System of Equations
Definition of System of Equations

• A System of Equations is a set of two or more equations with the same variables graphed on the same coordinate plane.

More about System of Equations

• A linear system of equations involves only linear equations, and similarly, a quadratic system of equations involves only quadratic equations.
• There are various methods such as substitution method, elimination method, Gaussian elimination method, graph-and-check method, etc. by which a system of linear equations can be solved.

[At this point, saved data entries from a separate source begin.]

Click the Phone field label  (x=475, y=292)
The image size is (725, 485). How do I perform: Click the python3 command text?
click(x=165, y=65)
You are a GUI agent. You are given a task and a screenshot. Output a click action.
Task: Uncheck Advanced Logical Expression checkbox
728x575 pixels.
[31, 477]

Example of System of Equations

• The graph given below represents the system of equations, x + y = 4 and x - y = - 2.

• The point of intersection gives the solution for the system of equations.

Solved Example on System of Equations

Use graph-and-check method to solve the linear system.
4y = x - 12
y + x = 2
Choices:
A. (2, 4)
B. (4, - 2)
C. (2, - 3)
D. No solution
Correct Answer: B
Solution:
Step 1: 4y = x – 12 [Equation 1.]
Step 2: y = 1/4x – 3 [Rewrite in slope intercept form.]
Step 3: y + x = 2 [Equation 2.]
Step 4: y = - x + 2 [Rewrite in slope intercept form.]
Step 5: Graph the two equations using the slope and y-intercept.

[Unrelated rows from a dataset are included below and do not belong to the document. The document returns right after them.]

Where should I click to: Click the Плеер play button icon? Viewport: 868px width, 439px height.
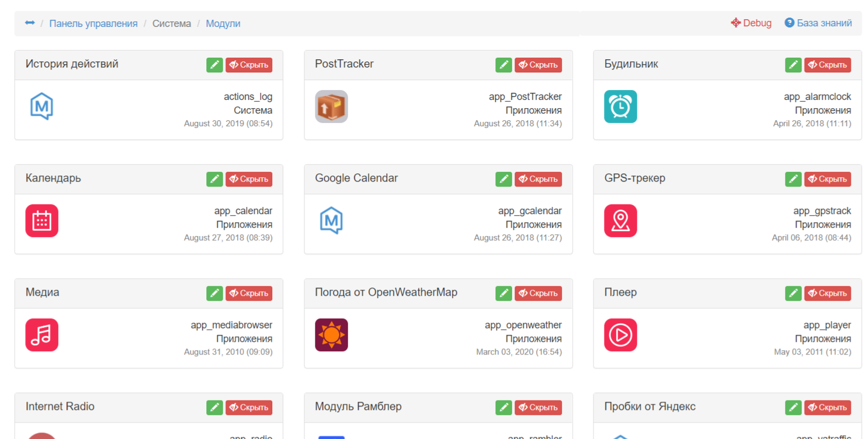[x=621, y=335]
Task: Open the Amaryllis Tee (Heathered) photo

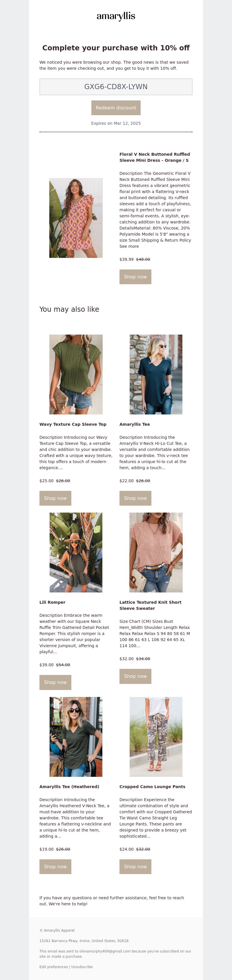Action: tap(76, 737)
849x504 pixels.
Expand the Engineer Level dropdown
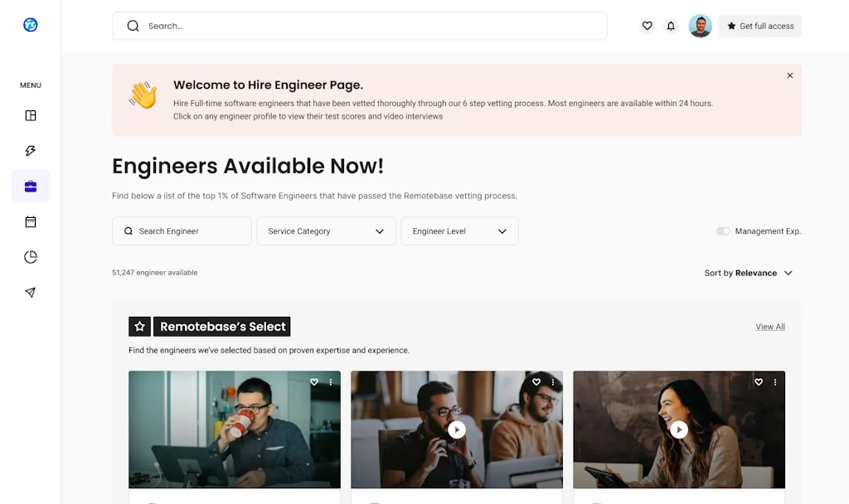(x=459, y=231)
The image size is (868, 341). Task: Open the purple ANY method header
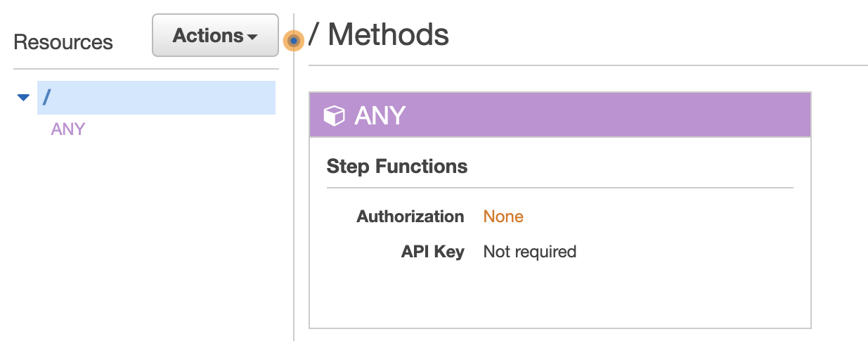560,115
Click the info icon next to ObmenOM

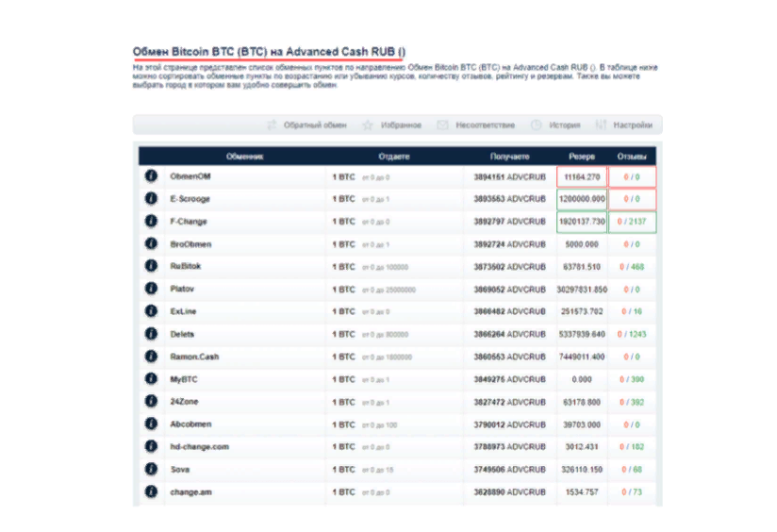click(150, 176)
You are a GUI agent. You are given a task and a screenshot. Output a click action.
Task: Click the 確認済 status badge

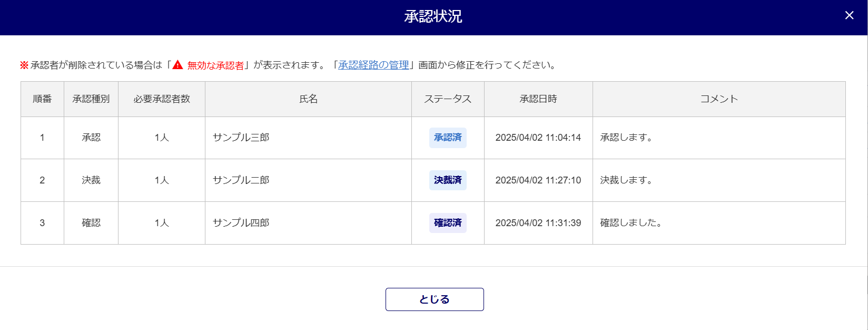(x=448, y=223)
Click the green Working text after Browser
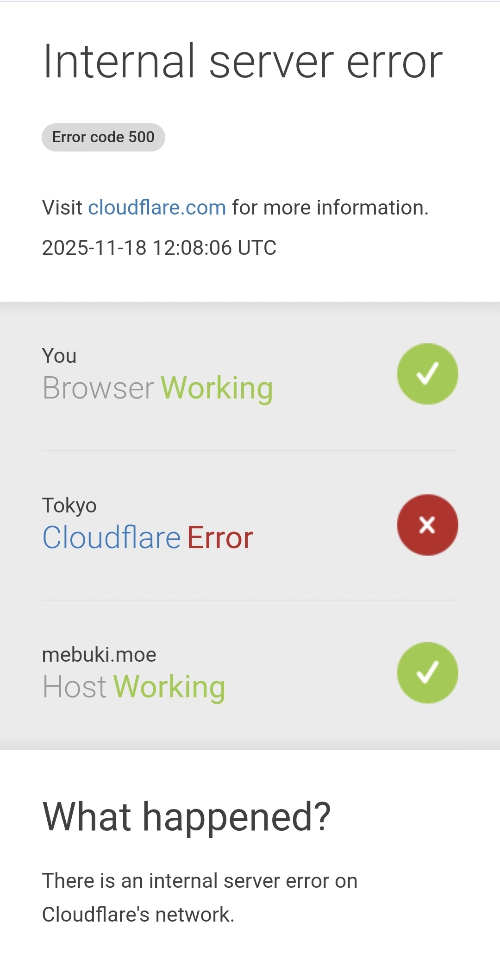500x980 pixels. coord(217,388)
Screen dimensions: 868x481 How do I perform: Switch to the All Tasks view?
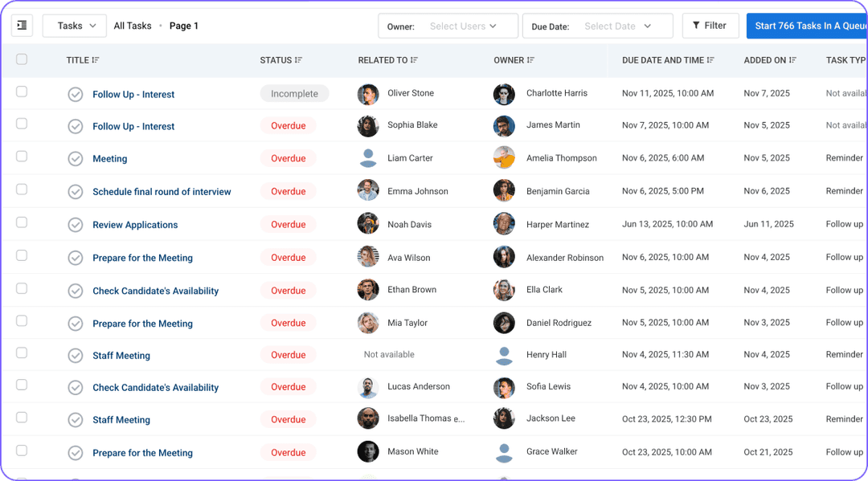click(132, 25)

Step 6: It appears that the two lines intersect at the point (4, - 2).
Step 7: Check the solution algebraically:
- 2 = 1/4(4) – 3 [Substitute the values in y = 1/4x - 3.]
Step 8: - 2 = - 2 [Simplify.]
Step 9: - 2 = - 4 + 2 [Substitute the values in y = - x + 2.]
Step 10: - 2 = - 2 [Simplify.]
Step 11: So, (4, - 2) is the solution of the linear system.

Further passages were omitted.